Stored records
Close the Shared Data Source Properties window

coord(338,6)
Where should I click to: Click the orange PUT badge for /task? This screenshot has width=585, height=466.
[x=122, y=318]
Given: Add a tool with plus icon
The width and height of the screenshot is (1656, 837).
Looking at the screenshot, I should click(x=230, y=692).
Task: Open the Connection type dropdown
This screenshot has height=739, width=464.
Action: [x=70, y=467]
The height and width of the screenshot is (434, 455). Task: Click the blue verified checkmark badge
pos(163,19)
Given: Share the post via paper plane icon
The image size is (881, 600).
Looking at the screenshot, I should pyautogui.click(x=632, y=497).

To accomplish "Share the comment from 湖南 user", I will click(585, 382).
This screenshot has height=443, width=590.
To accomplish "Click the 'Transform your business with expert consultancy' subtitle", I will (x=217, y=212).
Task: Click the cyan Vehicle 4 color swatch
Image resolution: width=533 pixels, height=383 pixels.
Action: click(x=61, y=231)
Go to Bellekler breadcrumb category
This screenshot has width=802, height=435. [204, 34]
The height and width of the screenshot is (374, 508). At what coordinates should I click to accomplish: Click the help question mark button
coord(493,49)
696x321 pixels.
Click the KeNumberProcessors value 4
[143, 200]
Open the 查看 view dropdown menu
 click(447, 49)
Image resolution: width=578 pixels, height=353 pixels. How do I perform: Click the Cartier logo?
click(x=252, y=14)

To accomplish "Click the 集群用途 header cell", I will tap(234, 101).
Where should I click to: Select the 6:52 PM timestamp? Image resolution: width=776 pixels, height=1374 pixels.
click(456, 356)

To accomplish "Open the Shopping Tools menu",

» **AIM OF THE TASK**
Copy the records above exactly, starting at the line that contains "Task: Click the cyan Vehicle 4 color swatch" and ending at the last line, and leave out all earlier lines.

» **REPLY**
Task: Click the cyan Vehicle 4 color swatch
Image resolution: width=533 pixels, height=383 pixels.
Action: click(x=61, y=231)
Go to Bellekler breadcrumb category
This screenshot has width=802, height=435. [204, 34]
The height and width of the screenshot is (374, 508). At what coordinates should I click to accomplish: Click the help question mark button
coord(493,49)
696x321 pixels.
Click the KeNumberProcessors value 4
[143, 200]
Open the 查看 view dropdown menu
 click(447, 49)
Image resolution: width=578 pixels, height=353 pixels. How do I perform: Click the Cartier logo?
click(x=252, y=14)

To accomplish "Click the 集群用途 header cell", I will tap(234, 101).
Where should I click to: Select the 6:52 PM timestamp? Image resolution: width=776 pixels, height=1374 pixels.
click(456, 356)

To accomplish "Open the Shopping Tools menu",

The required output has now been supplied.